Small freezer and lots of tins. That’s enough. Why are you feeding the nation? Most unusual. In usual times, no one leaves our home hungry but the numbers mentioned are for who’s benefit. I just wonder why you’re feeding so many. Are these homeless people?

stanlaw Wed 30-Jun-21 15:02:26

Going back to the first post--deer, deer-I'm really spooked by the idea of a whole venison in the freezer. Did you fold the legs under it and do the eyes look at you when you open the top?

MissElly Wed 30-Jun-21 14:51:38

I wish I lived near you grannyactivist.
Your home sounds wonderful!!

Rosina Wed 30-Jun-21 14:37:40

All the basic things in the fridge, with usually another pack of butter, at least a dozen eggs, meals for about five days in the freezer, and a store cupboard with one each of all the usual - tea, coffee, flour etc. I've stopped stockpiling - it was silly, unecessary, and I was often throwing out untouched items that were out of date. I have five supermarkets within a mile.

LinkyPinky Wed 30-Jun-21 14:36:09

grannyactivist

Until COVID hit we had always had a pretty much ‘open table’ where, if people were around at mealtimes, they were invited to join us for breakfast/lunch/dinner or supper. Sometimes we would only be six or eight and at other times we mostly averaged about ten or twelve, but anything up to twenty people wouldn’t be unusual. So, I have three freezers, a large fridge and a range cooker, cutlery settings for twenty four people and enough plates and pans etc. to feed an army.

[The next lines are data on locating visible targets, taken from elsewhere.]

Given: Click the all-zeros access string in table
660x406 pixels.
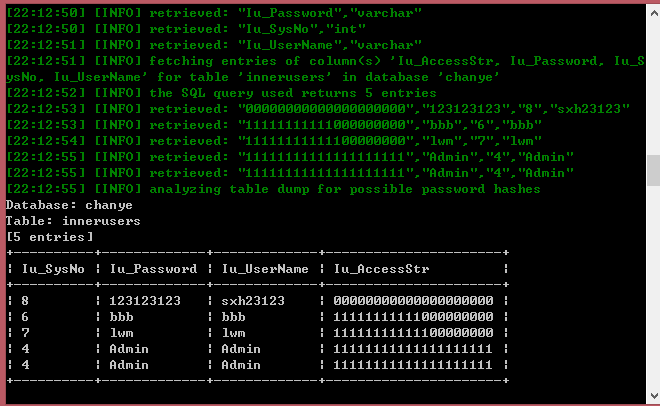Looking at the screenshot, I should tap(413, 301).
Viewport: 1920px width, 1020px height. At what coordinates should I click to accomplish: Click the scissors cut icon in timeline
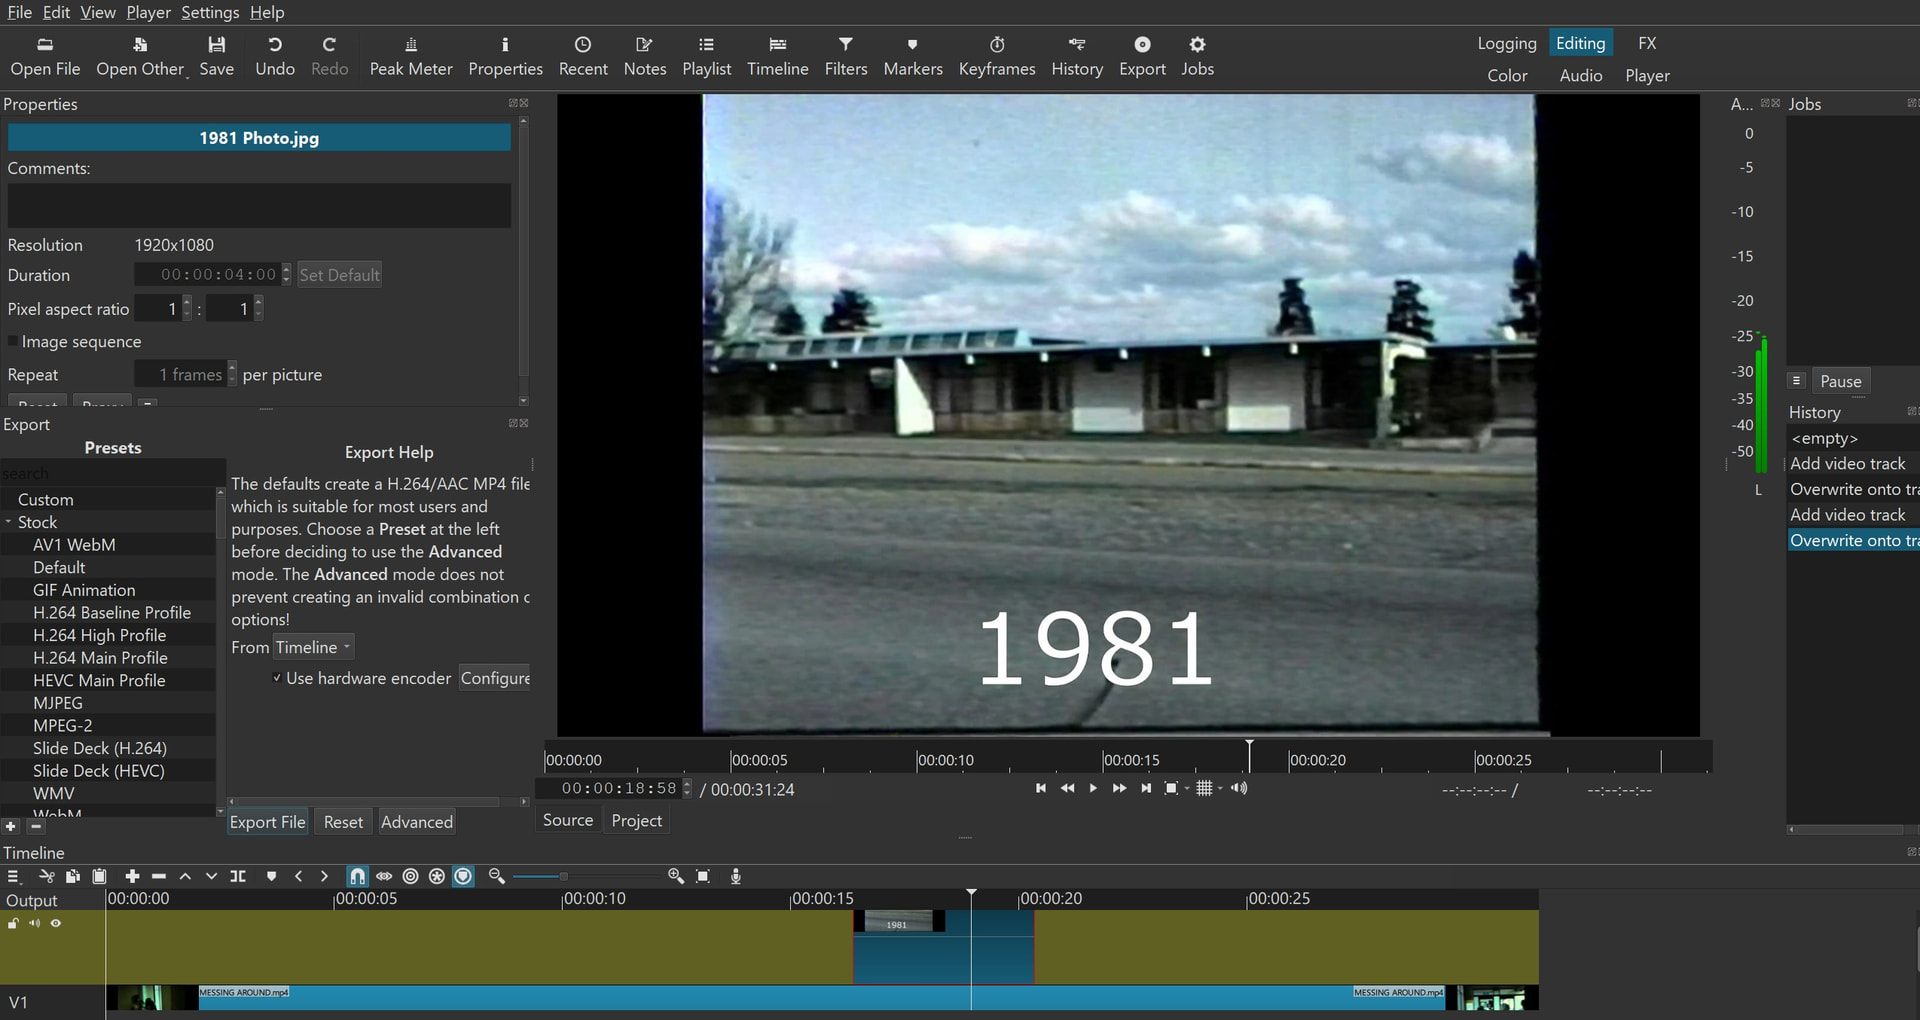[x=46, y=876]
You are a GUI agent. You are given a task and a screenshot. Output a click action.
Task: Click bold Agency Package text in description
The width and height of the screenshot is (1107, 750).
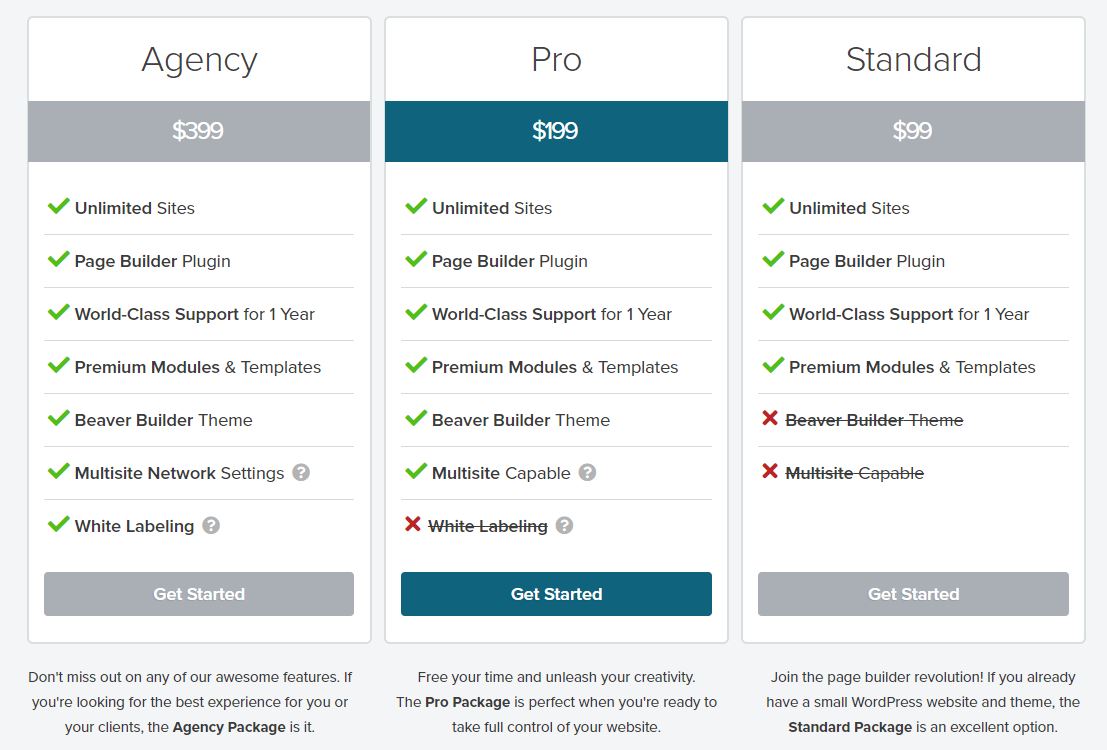(229, 727)
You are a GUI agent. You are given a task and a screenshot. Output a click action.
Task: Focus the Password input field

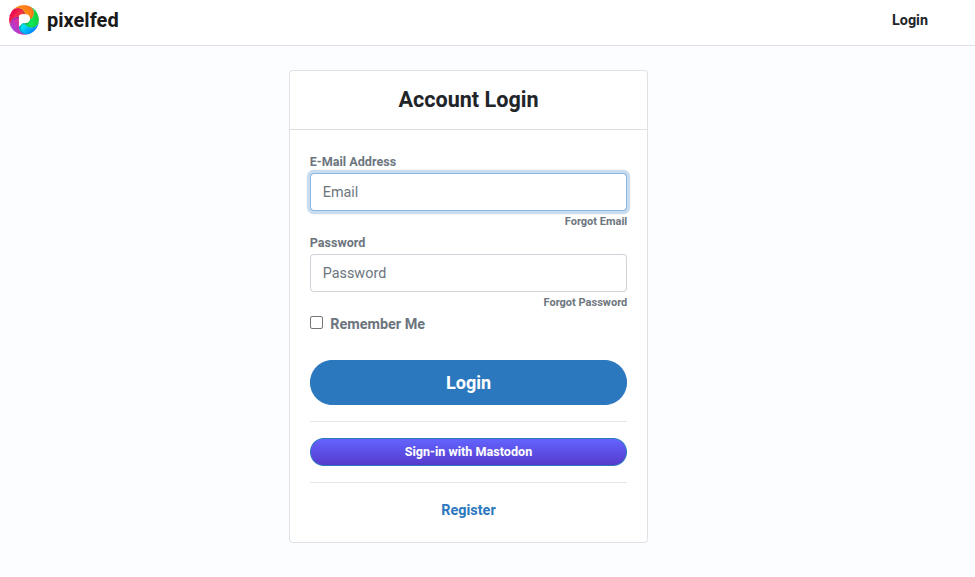(x=468, y=273)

Since the advent of COVID it’s mostly just been the two of us and I have consequently severely limited my grocery shopping, but I’m now aware of just how much food I have/had in my store cupboards. The freezers are full of home-grown fruit and veg, plus a whole venison and the fish that our son catches for me. My husband makes our bread and I bake regularly, so I have half a dozen cakes in the freezer too. This week I’ve made 16 pots of strawberry jam, 3 jars of pickled cucumber and half a dozen bottles of elderflower cordial - to add to the various jars that are left over from last summer! I also have a cupboard full of home-made wine and liqueurs - e.g. sloe gin, limoncello, raspberry vodka and cassis.

I do give away a huge amount of home~grown/home-made produce (to friends, family, clients and neighbours - the Foodbank can’t accept it for obvious reasons), but I still have have enough jars and tins and bottles and packets to stock a small shop.

Is it just me, or do others have enough food to see them through a famine?

Where do you live, grannyactivist?Come Armageddon, I’ll be hammering on your door.

SooozedaFlooze Wed 30-Jun-21 14:35:51

There is an online app named OLIO where you can donate food. People will contact you to pick it up.
You can advertise non food stuffs too.
Free app for local people

Chaitriona Wed 30-Jun-21 14:35:23

Gosh. I do admire you. So many cakes in the freezer. They would never last with me. This is the sort of life I fantasise about but would never and could never be me.

grannyactivist Wed 30-Jun-21 13:50:55

Naninka - ouch! ?

My lifestyle is what it is and I make no apology for sharing it here in answer to questions that were asked.

I guess if I described myself as living on a smallholding no-one would have raised an eyebrow at the amounts I have stored. In fact our allotment is so productive that the only options I have are to use, store or give away foodstuffs - all of which I do. I subscribe to English Country Life on YouTube and have gleaned many useful tips from there (I recommend it). I could also have added that my husband butchers our own meat and in the past (no time now) has made our own sausages and cured our own bacon.

Gransnetters who have seen my posts over the years will know that we try to live as sustainably as possible (which is also a cheaper way to live) and that we have a huge extended family, so my explanation was for those who are newer to the site.